::: Records :::

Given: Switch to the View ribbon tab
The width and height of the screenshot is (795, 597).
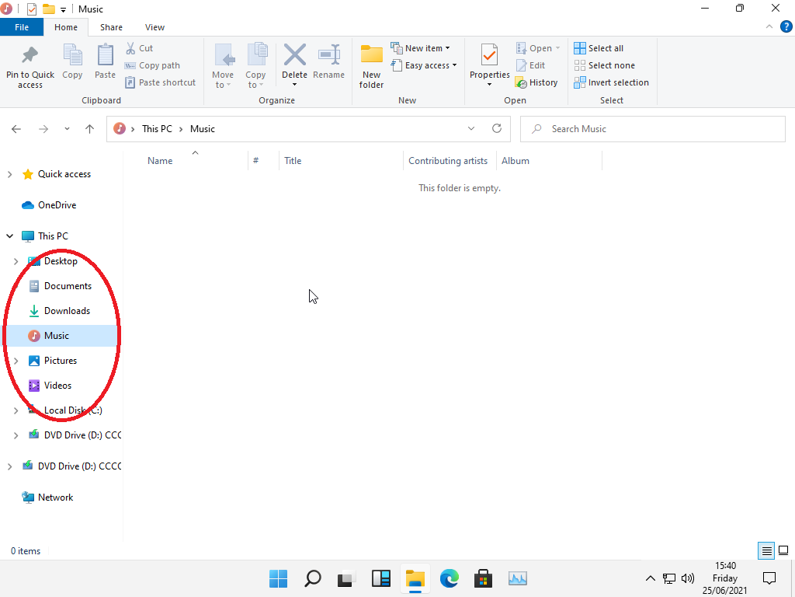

:::
::: Records :::

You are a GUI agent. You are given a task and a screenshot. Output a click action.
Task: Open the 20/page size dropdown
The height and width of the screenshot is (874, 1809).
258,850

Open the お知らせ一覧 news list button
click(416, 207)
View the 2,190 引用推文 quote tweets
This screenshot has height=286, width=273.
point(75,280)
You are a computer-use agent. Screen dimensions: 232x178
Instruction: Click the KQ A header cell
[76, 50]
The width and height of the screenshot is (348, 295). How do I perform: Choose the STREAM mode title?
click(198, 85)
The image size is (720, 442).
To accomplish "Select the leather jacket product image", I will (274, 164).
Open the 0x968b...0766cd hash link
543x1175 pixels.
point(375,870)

:::

### Requirement
Turn the listing lines from the line containing "The image size is (720, 442)." to the line containing "point(375,870)", both included, into a Markdown table. Use the columns "No." and "Entry", number each row, and leave out any blank lines.

### Reply
| No. | Entry |
|---|---|
| 1 | The image size is (720, 442). |
| 2 | To accomplish "Select the leather jacket product image", I will (274, 164). |
| 3 | Open the 0x968b...0766cd hash link |
| 4 | 543x1175 pixels. |
| 5 | point(375,870) |